# Supplied data:
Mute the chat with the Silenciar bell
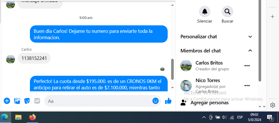279x123 pixels. click(205, 12)
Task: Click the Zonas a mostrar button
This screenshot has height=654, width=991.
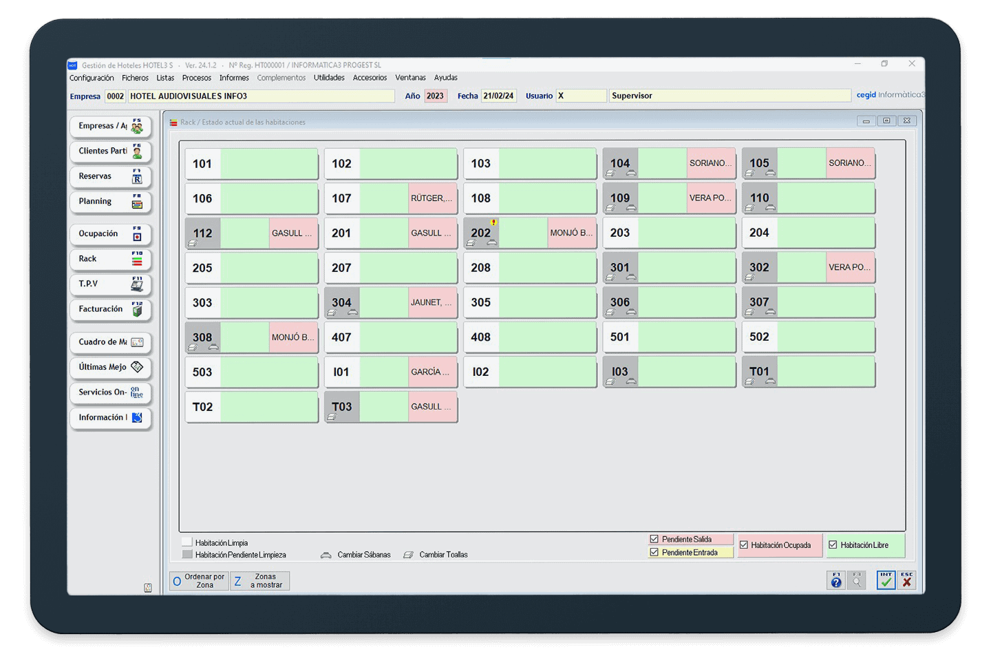Action: (x=260, y=581)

# Try it:
Every line of the records above should be reproduced exactly, with no pictures included.

# Output of the exercise:
Mute the chat with the Silenciar bell
279x123 pixels. click(205, 12)
Task: Click the Zonas a mostrar button
This screenshot has height=654, width=991.
Action: (x=260, y=581)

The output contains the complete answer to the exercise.